This study empirically analyzed the dynamic relationship among regional education fiscal expenditure, regional economic growth, and regional human capital by 16 cities and provinces in Korea from 1998 to 2021 to find “stylized facts” and how to use them to establish local fiscal policies. In addition to analyzing the 16 cities and provinces, the capital, non-capital, metropolitan-city, and provincial regions were analyzed and compared.
The main contents of the study are as follows. We used panel data such as regional education fiscal expenditure, human capital, and economic growth to perform the panel unit root test, panel cointegration test, panel Granger causality test, and estimated the Panel Vector Error Correction (PVEC) model for impulse response and forecasting error variance decomposition based on the standard research methodology.

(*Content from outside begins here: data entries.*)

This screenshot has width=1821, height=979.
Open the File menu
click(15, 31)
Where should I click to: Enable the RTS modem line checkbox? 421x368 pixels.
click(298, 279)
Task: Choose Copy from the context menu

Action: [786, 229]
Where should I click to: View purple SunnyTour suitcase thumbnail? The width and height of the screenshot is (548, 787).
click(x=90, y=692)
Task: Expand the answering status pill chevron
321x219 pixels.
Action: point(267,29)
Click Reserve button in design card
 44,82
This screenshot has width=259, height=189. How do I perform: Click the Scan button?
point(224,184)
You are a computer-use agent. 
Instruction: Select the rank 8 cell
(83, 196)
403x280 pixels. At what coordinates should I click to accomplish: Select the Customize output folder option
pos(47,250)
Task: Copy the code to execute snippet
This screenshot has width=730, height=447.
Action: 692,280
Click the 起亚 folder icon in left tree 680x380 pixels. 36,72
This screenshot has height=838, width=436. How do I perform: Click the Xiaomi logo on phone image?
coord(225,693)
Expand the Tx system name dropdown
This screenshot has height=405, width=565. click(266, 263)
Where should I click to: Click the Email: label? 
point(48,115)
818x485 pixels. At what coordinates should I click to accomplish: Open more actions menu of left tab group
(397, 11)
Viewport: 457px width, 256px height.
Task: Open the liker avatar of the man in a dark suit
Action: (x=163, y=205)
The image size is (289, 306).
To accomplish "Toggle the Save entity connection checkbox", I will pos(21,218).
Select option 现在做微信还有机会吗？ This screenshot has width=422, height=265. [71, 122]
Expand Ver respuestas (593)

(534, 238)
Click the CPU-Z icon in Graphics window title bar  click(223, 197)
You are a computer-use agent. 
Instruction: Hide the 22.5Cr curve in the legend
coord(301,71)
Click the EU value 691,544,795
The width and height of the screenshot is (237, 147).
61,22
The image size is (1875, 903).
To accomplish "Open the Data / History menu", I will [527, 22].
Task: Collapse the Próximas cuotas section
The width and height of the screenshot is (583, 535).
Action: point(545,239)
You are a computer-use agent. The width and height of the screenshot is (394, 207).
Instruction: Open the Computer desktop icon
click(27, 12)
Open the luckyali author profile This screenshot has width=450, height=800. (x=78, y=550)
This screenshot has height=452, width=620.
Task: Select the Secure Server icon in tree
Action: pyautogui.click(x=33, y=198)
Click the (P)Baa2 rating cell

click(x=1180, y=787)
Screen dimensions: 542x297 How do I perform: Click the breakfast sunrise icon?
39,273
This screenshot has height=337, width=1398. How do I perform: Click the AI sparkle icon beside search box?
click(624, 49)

The analysis results of this study are summarized as follows. First, as a result of the first and second-generation panel unit root tests, it was found that unit roots exist in all three variables. Second, as a result of the panel cointegration test, it was found that there was one independent cointegration relationship among the three variables. Third, we used the PVEC model according to the results of the panel unit root test and the panel cointegration test, and the PVEC model with a lag length of 4 was estimated. As a result of the panel Granger causality test, we found that the long-term causal relationship between regional education fiscal expenditure and regional economic growth to regional human capital exists. Fourth, according to the impulse response, the growth rate of the three variables is most affected by their shock. Fifth, regional education fiscal expenditure and regional human capital are limited but mutually explanatory. The mutual explanatory power of all three variables was more significant in the capital regions than in the non-capital regions and more significant in the provincial regions than in the metropolitan-city region.
In this study, we obtained robust research results by applying all of the standard research methodologies used in the analysis using the VAR model. However, we need to utilize the characteristics of the panel data when the PVAR or PVEC model is used. We applied a methodology to analyze the entire region, capital region, non-capital region, metropolitan-city region, and provincial region. We compared the results and confirmed its usefulness. Therefore, we propose that this methodology be used as one of the standard research methodologies in future studies.